── INFORMATION PROVIDED

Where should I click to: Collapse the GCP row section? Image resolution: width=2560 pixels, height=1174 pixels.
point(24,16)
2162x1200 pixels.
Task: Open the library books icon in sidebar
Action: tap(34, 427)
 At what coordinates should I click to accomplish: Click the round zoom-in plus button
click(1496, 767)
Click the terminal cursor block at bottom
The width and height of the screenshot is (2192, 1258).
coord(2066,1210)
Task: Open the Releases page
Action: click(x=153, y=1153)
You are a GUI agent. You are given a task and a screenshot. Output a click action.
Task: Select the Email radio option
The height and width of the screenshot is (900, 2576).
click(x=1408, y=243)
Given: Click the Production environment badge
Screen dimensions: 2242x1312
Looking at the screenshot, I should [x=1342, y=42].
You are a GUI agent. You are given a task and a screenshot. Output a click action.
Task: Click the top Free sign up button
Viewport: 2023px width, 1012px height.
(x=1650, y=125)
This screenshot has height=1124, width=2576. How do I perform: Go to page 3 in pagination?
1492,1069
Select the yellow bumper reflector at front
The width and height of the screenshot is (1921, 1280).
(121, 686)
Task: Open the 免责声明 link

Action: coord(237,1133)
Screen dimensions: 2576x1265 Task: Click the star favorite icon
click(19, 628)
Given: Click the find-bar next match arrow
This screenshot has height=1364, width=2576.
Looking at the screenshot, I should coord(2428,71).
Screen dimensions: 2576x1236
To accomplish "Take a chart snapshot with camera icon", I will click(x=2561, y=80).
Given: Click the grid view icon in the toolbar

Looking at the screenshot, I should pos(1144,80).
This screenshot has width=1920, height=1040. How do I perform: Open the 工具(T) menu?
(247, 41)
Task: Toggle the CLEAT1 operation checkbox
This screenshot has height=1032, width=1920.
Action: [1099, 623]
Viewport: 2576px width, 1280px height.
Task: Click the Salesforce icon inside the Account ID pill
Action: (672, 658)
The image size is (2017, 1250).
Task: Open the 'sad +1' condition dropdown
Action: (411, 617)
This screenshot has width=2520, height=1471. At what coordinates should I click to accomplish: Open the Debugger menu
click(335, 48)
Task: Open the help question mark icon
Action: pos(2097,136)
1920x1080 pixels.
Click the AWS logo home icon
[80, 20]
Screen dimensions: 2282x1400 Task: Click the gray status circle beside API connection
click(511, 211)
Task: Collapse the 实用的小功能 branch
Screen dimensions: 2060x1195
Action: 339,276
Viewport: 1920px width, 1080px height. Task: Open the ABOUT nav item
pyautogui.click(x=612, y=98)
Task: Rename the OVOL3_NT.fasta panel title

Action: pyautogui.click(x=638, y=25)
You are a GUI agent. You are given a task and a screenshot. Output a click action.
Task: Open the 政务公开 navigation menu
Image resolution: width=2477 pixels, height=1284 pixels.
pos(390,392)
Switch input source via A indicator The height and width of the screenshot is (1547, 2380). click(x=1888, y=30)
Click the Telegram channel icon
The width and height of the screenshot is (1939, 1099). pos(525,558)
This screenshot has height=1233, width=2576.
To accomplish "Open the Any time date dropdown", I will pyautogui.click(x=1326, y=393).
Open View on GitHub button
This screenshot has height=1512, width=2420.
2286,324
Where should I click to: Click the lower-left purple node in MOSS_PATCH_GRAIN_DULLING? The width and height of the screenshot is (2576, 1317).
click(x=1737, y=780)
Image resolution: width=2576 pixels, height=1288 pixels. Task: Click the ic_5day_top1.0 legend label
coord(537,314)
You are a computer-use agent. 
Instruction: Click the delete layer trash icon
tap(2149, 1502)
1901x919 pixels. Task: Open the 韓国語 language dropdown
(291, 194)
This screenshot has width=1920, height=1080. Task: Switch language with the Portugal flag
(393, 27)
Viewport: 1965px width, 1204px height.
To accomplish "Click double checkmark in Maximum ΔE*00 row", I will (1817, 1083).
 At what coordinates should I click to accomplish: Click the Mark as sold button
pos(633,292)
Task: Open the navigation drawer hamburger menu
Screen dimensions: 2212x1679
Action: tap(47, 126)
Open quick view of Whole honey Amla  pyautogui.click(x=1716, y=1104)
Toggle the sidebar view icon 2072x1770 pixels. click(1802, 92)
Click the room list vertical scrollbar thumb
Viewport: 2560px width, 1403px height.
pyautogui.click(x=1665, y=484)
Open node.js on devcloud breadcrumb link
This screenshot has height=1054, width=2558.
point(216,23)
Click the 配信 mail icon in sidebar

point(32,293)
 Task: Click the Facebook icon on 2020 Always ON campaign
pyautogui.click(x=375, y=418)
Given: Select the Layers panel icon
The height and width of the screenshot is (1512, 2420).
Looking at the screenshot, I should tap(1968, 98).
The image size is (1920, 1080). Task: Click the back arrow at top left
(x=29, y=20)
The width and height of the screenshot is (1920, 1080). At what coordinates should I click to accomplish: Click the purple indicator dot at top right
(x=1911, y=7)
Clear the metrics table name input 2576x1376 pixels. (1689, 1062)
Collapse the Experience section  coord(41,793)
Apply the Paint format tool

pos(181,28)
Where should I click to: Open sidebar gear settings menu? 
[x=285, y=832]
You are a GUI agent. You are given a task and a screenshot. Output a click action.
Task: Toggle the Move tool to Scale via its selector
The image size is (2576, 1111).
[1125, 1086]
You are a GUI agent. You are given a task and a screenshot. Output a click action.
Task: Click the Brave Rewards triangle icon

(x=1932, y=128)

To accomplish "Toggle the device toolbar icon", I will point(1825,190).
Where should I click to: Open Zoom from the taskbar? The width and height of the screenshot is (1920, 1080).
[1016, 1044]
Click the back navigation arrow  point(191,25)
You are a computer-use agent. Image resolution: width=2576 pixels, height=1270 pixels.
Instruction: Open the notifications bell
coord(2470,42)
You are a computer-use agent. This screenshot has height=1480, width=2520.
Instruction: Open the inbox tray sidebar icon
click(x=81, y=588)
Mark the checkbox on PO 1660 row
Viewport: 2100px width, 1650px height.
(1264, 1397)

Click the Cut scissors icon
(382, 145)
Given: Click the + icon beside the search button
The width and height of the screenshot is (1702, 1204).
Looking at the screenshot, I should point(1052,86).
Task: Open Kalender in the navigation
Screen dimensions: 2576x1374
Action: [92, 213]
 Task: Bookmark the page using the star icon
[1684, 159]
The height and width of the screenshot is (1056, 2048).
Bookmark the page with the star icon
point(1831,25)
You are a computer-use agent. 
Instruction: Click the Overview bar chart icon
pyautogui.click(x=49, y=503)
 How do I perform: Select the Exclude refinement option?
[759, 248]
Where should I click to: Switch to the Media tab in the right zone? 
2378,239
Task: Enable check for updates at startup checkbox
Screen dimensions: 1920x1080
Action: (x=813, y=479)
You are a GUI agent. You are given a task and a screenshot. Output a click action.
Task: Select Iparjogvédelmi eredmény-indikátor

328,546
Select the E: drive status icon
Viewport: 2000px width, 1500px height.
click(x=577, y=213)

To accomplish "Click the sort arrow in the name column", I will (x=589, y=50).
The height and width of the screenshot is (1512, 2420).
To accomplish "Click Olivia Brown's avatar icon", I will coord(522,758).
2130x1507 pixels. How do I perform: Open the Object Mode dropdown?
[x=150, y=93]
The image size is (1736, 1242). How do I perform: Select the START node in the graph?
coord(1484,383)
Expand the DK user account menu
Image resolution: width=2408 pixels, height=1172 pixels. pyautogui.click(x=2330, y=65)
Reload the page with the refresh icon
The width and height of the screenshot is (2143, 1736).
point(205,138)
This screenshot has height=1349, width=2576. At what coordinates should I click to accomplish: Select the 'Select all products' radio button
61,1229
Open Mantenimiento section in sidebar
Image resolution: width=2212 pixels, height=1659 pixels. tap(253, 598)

────

PROMPT: Every record must appear in the answer exactly as written.

WRITTEN SOLUTION:
Where should I click to: Collapse the GCP row section? Image resolution: width=2560 pixels, height=1174 pixels.
point(24,16)
2162x1200 pixels.
Task: Open the library books icon in sidebar
Action: tap(34, 427)
 At what coordinates should I click to accomplish: Click the round zoom-in plus button
click(1496, 767)
Click the terminal cursor block at bottom
The width and height of the screenshot is (2192, 1258).
coord(2066,1210)
Task: Open the Releases page
Action: click(x=153, y=1153)
You are a GUI agent. You are given a task and a screenshot. Output a click action.
Task: Select the Email radio option
The height and width of the screenshot is (900, 2576).
click(x=1408, y=243)
Given: Click the Production environment badge
Screen dimensions: 2242x1312
Looking at the screenshot, I should [x=1342, y=42].
You are a GUI agent. You are given a task and a screenshot. Output a click action.
Task: Click the top Free sign up button
Viewport: 2023px width, 1012px height.
(x=1650, y=125)
This screenshot has height=1124, width=2576. How do I perform: Go to page 3 in pagination?
1492,1069
Select the yellow bumper reflector at front
The width and height of the screenshot is (1921, 1280).
(121, 686)
Task: Open the 免责声明 link

Action: coord(237,1133)
Screen dimensions: 2576x1265 Task: Click the star favorite icon
click(19, 628)
Given: Click the find-bar next match arrow
This screenshot has height=1364, width=2576.
Looking at the screenshot, I should coord(2428,71).
Screen dimensions: 2576x1236
To accomplish "Take a chart snapshot with camera icon", I will click(x=2561, y=80).
Given: Click the grid view icon in the toolbar

Looking at the screenshot, I should pos(1144,80).
This screenshot has width=1920, height=1040. How do I perform: Open the 工具(T) menu?
(247, 41)
Task: Toggle the CLEAT1 operation checkbox
This screenshot has height=1032, width=1920.
Action: [1099, 623]
Viewport: 2576px width, 1280px height.
Task: Click the Salesforce icon inside the Account ID pill
Action: (672, 658)
The image size is (2017, 1250).
Task: Open the 'sad +1' condition dropdown
Action: (411, 617)
This screenshot has width=2520, height=1471. At what coordinates should I click to accomplish: Open the Debugger menu
click(335, 48)
Task: Open the help question mark icon
Action: pos(2097,136)
1920x1080 pixels.
Click the AWS logo home icon
[80, 20]
Screen dimensions: 2282x1400 Task: Click the gray status circle beside API connection
click(511, 211)
Task: Collapse the 实用的小功能 branch
Screen dimensions: 2060x1195
Action: 339,276
Viewport: 1920px width, 1080px height. Task: Open the ABOUT nav item
pyautogui.click(x=612, y=98)
Task: Rename the OVOL3_NT.fasta panel title

Action: pyautogui.click(x=638, y=25)
You are a GUI agent. You are given a task and a screenshot. Output a click action.
Task: Open the 政务公开 navigation menu
Image resolution: width=2477 pixels, height=1284 pixels.
pos(390,392)
Switch input source via A indicator The height and width of the screenshot is (1547, 2380). click(x=1888, y=30)
Click the Telegram channel icon
The width and height of the screenshot is (1939, 1099). pos(525,558)
This screenshot has height=1233, width=2576.
To accomplish "Open the Any time date dropdown", I will pyautogui.click(x=1326, y=393).
Open View on GitHub button
This screenshot has height=1512, width=2420.
2286,324
Where should I click to: Click the lower-left purple node in MOSS_PATCH_GRAIN_DULLING? The width and height of the screenshot is (2576, 1317).
click(x=1737, y=780)
Image resolution: width=2576 pixels, height=1288 pixels. Task: Click the ic_5day_top1.0 legend label
coord(537,314)
You are a computer-use agent. 
Instruction: Click the delete layer trash icon
tap(2149, 1502)
1901x919 pixels. Task: Open the 韓国語 language dropdown
(291, 194)
This screenshot has width=1920, height=1080. Task: Switch language with the Portugal flag
(393, 27)
Viewport: 1965px width, 1204px height.
To accomplish "Click double checkmark in Maximum ΔE*00 row", I will (1817, 1083).
 At what coordinates should I click to accomplish: Click the Mark as sold button
pos(633,292)
Task: Open the navigation drawer hamburger menu
Screen dimensions: 2212x1679
Action: tap(47, 126)
Open quick view of Whole honey Amla  pyautogui.click(x=1716, y=1104)
Toggle the sidebar view icon 2072x1770 pixels. click(1802, 92)
Click the room list vertical scrollbar thumb
Viewport: 2560px width, 1403px height.
pyautogui.click(x=1665, y=484)
Open node.js on devcloud breadcrumb link
This screenshot has height=1054, width=2558.
point(216,23)
Click the 配信 mail icon in sidebar

point(32,293)
 Task: Click the Facebook icon on 2020 Always ON campaign
pyautogui.click(x=375, y=418)
Given: Select the Layers panel icon
The height and width of the screenshot is (1512, 2420).
Looking at the screenshot, I should tap(1968, 98).
The image size is (1920, 1080). Task: Click the back arrow at top left
(x=29, y=20)
The width and height of the screenshot is (1920, 1080). At what coordinates should I click to accomplish: Click the purple indicator dot at top right
(x=1911, y=7)
Clear the metrics table name input 2576x1376 pixels. (1689, 1062)
Collapse the Experience section  coord(41,793)
Apply the Paint format tool

pos(181,28)
Where should I click to: Open sidebar gear settings menu? 
[x=285, y=832]
You are a GUI agent. You are given a task and a screenshot. Output a click action.
Task: Toggle the Move tool to Scale via its selector
The image size is (2576, 1111).
[1125, 1086]
You are a GUI agent. You are given a task and a screenshot. Output a click action.
Task: Click the Brave Rewards triangle icon

(x=1932, y=128)

To accomplish "Toggle the device toolbar icon", I will point(1825,190).
Where should I click to: Open Zoom from the taskbar? The width and height of the screenshot is (1920, 1080).
[1016, 1044]
Click the back navigation arrow  point(191,25)
You are a computer-use agent. Image resolution: width=2576 pixels, height=1270 pixels.
Instruction: Open the notifications bell
coord(2470,42)
You are a computer-use agent. This screenshot has height=1480, width=2520.
Instruction: Open the inbox tray sidebar icon
click(x=81, y=588)
Mark the checkbox on PO 1660 row
Viewport: 2100px width, 1650px height.
(1264, 1397)

Click the Cut scissors icon
(382, 145)
Given: Click the + icon beside the search button
The width and height of the screenshot is (1702, 1204).
Looking at the screenshot, I should point(1052,86).
Task: Open Kalender in the navigation
Screen dimensions: 2576x1374
Action: [92, 213]
 Task: Bookmark the page using the star icon
[1684, 159]
The height and width of the screenshot is (1056, 2048).
Bookmark the page with the star icon
point(1831,25)
You are a computer-use agent. 
Instruction: Click the Overview bar chart icon
pyautogui.click(x=49, y=503)
 How do I perform: Select the Exclude refinement option?
[759, 248]
Where should I click to: Switch to the Media tab in the right zone? 
2378,239
Task: Enable check for updates at startup checkbox
Screen dimensions: 1920x1080
Action: (x=813, y=479)
You are a GUI agent. You are given a task and a screenshot. Output a click action.
Task: Select Iparjogvédelmi eredmény-indikátor

328,546
Select the E: drive status icon
Viewport: 2000px width, 1500px height.
click(x=577, y=213)

To accomplish "Click the sort arrow in the name column", I will (x=589, y=50).
The height and width of the screenshot is (1512, 2420).
To accomplish "Click Olivia Brown's avatar icon", I will coord(522,758).
2130x1507 pixels. How do I perform: Open the Object Mode dropdown?
[x=150, y=93]
The image size is (1736, 1242). How do I perform: Select the START node in the graph?
coord(1484,383)
Expand the DK user account menu
Image resolution: width=2408 pixels, height=1172 pixels. pyautogui.click(x=2330, y=65)
Reload the page with the refresh icon
The width and height of the screenshot is (2143, 1736).
point(205,138)
This screenshot has height=1349, width=2576. At what coordinates should I click to accomplish: Select the 'Select all products' radio button
61,1229
Open Mantenimiento section in sidebar
Image resolution: width=2212 pixels, height=1659 pixels. tap(253, 598)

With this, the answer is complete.